■ Çözülecek Problemler ■
**1)** Cemil Meric'in düşünce anlayışını anlatan metinde "Cemil Meric'e göre" ifadesini içeren yerden başlayın ve "(Mağaradakiler. s. 72 vd.)" ifadesinden sonra durun. Bu bölümü "angajedir" yerine "bağlıdır" koyarak düzenleyin ve yeniden yazın.
**2)** Cemil Meric'in düşünce anlayışını anlatan metne göre şu soruları yanıtlayın:
(a) Meric'in düşünce hayatımızın problemleriyle yakından ilgilenmesinin bir sebebi olarak ne gösteriliyor?
(b) Meric'e göre düşünce, neye idrakimizin verdiği cevaptır?
(c) Alıntının kaynağı olarak hangi eser ve sayfa belirtiliyor?

■ Okunacak Metin ■

::::::::::

Cemil Meric'in özetleyerek aldığımız bu yorumları, onun farklı düşünce yapılarının içine girebilme gücünü ve değişik disiplinlerden nasıl faydalandığını göstermektedir. Onun düşünce hayatımızın problemleriyle yakından ilgilenmesinin bir sebebi de onun düşünce anlayışıdır.

Cemil Meric'e göre "hiç bir tefekkür hasbî değildir. Düşünce, bir meydan okuyuşa idrakimizin verdiği cevaptır. Düşman bir tabiat, düşman içtimai sınıf veya düşman bir topluluk... Hasbî düşünce ana tezadlarını halletmiş cemiyetler için bile lükstür ona göre. "Evet düşünce adamı bir zümrenin emir kulu değildir, hiçbir merkezden talimat almaz. Bir partiye bağlı olmayabilir. Ama tarihe angajedir, kucağında yaşadığı topluma angajedir. Yani vatandaş olarak vazifeleri vardır: Belli savaşları kabul etmesi, belli tehlikeleri göze alması lâzımdır. Bir devrin şuuru olmak zorundadır..." (Mağaradakiler. s. 72 vd.)

::::::::::

■ Gösterilen Bilgiler ■
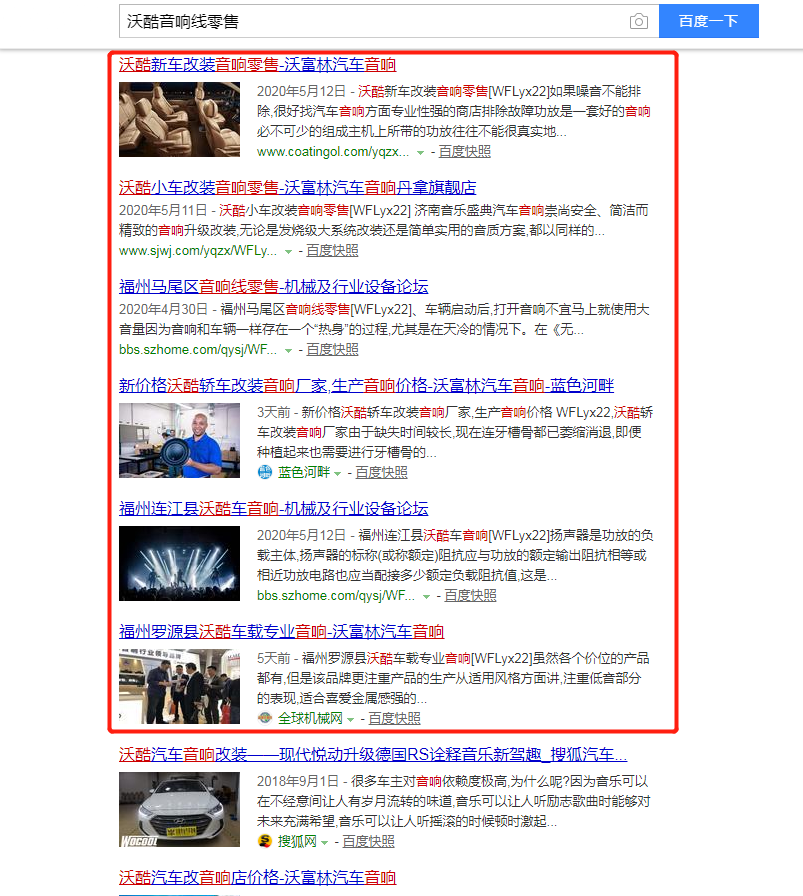
Task: Click the 蓝色河畔 site logo icon
Action: pos(265,472)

::::::::::

■ Sonuçlar ■
**1)**
Cemil Meric'e göre "hiç bir tefekkür hasbî değildir. Düşünce, bir meydan okuyuşa idrakimizin verdiği cevaptır. Düşman bir tabiat, düşman içtimai sınıf veya düşman bir topluluk... Hasbî düşünce ana tezadlarını halletmiş cemiyetler için bile lükstür ona göre. "Evet düşünce adamı bir zümrenin emir kulu değildir, hiçbir merkezden talimat almaz. Bir partiye bağlı olmayabilir. Ama tarihe bağlıdır, kucağında yaşadığı topluma bağlıdır. Yani vatandaş olarak vazifeleri vardır: Belli savaşları kabul etmesi, belli tehlikeleri göze alması lâzımdır. Bir devrin şuuru olmak zorundadır..." (Mağaradakiler. s. 72 vd.)

**2)**
(a) Onun düşünce anlayışı.
(b) Bir meydan okuyuşa.
(c) Mağaradakiler, s. 72 vd.